De tudo o que uma cidade pode fazer de mal às águas que a banham, o desprezo talvez seja o pior – depois dele, o que de bom poderia acontecer? E, por alguma razão, Porto Alegre andou um longo tempo de costas para o Guaíba. Pessoalmente, lamento ter passado grande parte dos meus anos vivendo esse período. Ainda bem que também convivo, de instantes para cá, com iniciativas de reconciliação.
Meu pai, por exemplo, tomava banho no rio. Nasci e vivi até meus dez anos na mesma casa de sua infância, na Av. São Pedro, distante menos de um quilômetro da margem. Ali, há algumas docas privadas ainda ativas. Porém, no meu tempo, a poluição já tinha deixado o mergulho desaconselhável. Mais tarde, na juventude, uma rápida passagem pelo GPA (Clube de Regatas Guaíba Porto Alegre), devido ao convênio com a UFRGS, fez com que visitasse aquele corredor de águas, remando um canoe – e as duas gerações se tocaram. Devo dizer que pude comprovar de perto o estrago feito.
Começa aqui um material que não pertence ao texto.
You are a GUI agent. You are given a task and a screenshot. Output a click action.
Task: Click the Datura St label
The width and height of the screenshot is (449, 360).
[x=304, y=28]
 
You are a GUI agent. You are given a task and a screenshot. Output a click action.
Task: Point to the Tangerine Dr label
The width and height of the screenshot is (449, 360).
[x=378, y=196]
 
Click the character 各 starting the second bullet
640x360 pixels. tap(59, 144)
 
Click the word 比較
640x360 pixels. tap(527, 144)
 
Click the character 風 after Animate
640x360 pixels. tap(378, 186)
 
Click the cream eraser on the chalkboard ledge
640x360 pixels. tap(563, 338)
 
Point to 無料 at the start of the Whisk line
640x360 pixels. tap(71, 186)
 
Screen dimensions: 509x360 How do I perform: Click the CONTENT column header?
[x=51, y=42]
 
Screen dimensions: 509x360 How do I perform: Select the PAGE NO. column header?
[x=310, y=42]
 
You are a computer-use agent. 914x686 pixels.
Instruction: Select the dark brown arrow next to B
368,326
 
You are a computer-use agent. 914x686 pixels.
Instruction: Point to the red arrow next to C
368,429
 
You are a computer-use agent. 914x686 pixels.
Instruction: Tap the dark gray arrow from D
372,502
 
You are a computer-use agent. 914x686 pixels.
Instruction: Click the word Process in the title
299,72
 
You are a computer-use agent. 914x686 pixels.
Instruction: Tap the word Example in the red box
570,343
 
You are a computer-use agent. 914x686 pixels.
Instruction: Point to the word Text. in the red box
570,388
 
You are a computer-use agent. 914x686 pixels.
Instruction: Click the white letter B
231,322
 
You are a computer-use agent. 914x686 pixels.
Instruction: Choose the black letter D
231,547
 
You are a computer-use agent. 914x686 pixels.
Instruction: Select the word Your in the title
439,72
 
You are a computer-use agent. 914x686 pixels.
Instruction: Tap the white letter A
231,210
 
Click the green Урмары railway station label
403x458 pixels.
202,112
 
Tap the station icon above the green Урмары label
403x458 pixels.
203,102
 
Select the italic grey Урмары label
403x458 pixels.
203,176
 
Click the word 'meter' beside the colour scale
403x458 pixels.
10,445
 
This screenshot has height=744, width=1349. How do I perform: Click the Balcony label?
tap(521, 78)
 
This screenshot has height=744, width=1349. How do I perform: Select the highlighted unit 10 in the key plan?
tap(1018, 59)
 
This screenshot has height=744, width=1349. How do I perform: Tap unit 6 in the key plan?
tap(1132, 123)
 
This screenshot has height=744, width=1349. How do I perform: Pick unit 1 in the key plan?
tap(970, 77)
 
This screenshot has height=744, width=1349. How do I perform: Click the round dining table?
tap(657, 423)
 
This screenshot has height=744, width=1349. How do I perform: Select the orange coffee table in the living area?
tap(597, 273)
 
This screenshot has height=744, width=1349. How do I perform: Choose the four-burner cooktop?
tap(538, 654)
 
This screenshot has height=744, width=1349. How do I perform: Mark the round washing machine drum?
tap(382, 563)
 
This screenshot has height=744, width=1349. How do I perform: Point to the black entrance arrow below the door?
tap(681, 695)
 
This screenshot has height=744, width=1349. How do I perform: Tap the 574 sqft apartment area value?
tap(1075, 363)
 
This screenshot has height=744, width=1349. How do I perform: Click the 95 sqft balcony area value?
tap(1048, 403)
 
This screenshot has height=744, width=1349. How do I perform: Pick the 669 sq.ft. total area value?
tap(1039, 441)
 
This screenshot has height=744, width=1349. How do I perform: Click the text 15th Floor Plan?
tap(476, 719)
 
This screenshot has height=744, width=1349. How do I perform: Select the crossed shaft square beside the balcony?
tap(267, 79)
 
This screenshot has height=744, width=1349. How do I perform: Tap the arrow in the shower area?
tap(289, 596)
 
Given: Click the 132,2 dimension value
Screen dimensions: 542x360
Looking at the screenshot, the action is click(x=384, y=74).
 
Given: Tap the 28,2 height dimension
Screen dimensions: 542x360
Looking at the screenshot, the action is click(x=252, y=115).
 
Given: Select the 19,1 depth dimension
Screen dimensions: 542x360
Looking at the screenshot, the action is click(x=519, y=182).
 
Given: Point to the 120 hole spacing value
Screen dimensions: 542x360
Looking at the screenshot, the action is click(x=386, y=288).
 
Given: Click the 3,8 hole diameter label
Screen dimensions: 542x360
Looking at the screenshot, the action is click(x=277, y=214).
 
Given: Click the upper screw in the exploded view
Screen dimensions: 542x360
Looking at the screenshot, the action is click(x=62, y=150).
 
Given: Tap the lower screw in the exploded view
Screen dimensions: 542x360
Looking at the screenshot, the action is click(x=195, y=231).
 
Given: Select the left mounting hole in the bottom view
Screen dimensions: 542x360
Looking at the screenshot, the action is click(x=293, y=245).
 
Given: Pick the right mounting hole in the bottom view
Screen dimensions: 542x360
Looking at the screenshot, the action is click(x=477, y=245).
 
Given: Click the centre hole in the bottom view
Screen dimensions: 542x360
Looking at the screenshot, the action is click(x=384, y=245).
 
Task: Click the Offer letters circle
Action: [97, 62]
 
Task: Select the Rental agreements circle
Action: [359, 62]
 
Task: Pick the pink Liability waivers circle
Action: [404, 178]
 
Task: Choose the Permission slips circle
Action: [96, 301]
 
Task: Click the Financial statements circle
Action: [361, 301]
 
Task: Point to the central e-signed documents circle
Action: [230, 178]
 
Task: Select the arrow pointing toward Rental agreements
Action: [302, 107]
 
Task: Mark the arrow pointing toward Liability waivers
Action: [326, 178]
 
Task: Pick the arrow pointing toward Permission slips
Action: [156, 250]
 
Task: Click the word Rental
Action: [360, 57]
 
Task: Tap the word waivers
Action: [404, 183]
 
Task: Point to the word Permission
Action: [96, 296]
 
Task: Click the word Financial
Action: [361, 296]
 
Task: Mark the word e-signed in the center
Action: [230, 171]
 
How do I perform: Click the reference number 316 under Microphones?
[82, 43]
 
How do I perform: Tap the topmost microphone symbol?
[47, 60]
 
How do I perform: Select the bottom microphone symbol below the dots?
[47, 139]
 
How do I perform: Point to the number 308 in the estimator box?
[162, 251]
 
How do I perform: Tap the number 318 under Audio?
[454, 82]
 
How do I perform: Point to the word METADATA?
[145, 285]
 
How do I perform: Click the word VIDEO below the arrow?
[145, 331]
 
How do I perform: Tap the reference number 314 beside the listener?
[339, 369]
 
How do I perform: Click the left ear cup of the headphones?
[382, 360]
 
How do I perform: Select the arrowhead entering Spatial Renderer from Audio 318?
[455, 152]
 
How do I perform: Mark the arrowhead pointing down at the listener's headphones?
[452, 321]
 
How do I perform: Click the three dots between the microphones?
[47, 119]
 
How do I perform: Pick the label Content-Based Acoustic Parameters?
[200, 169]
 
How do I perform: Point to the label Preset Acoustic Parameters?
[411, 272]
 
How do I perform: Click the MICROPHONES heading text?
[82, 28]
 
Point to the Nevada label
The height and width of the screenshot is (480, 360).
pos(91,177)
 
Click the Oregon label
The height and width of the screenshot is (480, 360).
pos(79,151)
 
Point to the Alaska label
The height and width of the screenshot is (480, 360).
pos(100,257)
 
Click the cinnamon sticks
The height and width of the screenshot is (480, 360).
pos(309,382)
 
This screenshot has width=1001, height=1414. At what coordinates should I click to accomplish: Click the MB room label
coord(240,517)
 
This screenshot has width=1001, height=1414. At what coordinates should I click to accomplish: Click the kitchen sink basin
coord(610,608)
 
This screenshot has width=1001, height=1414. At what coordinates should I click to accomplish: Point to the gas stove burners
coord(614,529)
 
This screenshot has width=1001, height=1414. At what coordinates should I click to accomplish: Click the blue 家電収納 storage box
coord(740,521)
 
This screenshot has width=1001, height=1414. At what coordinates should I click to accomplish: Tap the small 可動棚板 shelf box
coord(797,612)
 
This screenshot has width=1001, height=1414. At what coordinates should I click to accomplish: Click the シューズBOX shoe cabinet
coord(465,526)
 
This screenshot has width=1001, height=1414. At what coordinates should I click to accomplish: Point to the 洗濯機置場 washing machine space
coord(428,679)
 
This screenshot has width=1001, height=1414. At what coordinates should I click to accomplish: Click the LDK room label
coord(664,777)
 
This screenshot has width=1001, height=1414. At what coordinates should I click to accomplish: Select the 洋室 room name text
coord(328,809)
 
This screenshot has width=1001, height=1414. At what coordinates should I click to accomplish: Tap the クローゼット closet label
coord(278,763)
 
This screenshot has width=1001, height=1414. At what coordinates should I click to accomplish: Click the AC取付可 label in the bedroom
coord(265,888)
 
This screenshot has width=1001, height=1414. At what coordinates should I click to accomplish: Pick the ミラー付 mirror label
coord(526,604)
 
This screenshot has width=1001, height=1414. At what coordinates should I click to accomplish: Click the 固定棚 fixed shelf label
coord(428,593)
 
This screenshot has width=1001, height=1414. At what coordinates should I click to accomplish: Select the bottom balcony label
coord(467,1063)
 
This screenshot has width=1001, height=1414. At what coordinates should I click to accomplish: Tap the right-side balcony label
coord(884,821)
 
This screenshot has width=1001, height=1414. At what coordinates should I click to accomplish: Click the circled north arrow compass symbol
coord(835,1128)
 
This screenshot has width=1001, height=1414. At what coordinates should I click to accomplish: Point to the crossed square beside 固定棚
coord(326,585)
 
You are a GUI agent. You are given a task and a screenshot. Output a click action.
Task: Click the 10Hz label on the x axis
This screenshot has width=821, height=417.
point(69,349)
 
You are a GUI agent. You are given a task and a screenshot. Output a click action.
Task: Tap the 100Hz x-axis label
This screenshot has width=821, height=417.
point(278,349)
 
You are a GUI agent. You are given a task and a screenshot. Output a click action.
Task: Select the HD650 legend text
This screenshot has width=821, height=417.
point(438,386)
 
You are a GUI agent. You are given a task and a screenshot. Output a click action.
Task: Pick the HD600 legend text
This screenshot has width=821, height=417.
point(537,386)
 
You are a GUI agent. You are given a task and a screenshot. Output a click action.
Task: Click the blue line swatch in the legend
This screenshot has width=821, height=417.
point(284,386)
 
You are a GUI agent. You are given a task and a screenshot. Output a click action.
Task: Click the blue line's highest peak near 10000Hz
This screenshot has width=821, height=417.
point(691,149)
Limpar nossas águas será, por baixo, tão demorado quanto o tempo que levou para poluir. E não basta atuar localmente: as ações precisam abranger o Jacuí, o Sinos, o Caí, o Gravataí e os diversos arroios – dentre eles o Dilúvio. O interessante é a diferença que a troca de olhar pode influenciar neste processo. De costas, os malfeitos poderiam seguir acontecendo sem reação. De outra forma, ao oferecermos nosso olhar (e nosso respirar) para o Guaíba, veremos não apenas suas belezas – estaremos diante de suas mazelas. Assim, fazer as soluções tomarem o contrafluxo da correnteza.
Tenho pouca esperança de usufruir do Guaíba com a mesma intimidade experimentada por meu pai. Se minha geração trabalhar com afinco, meus filhos, ainda que na maturidade, alcançarão esse intento. Agora, se transmitirmos para eles um amor reconciliado, aos netos, com certeza, deixaremos as águas limpas, as margens acolhedoras, um novo-antigo tempo. E este período relativamente curto de litígio com a natureza será desprezível nos próximos 250 anos.
Minha queixa: as consequências do desprezo, tinham que ser logo comigo?!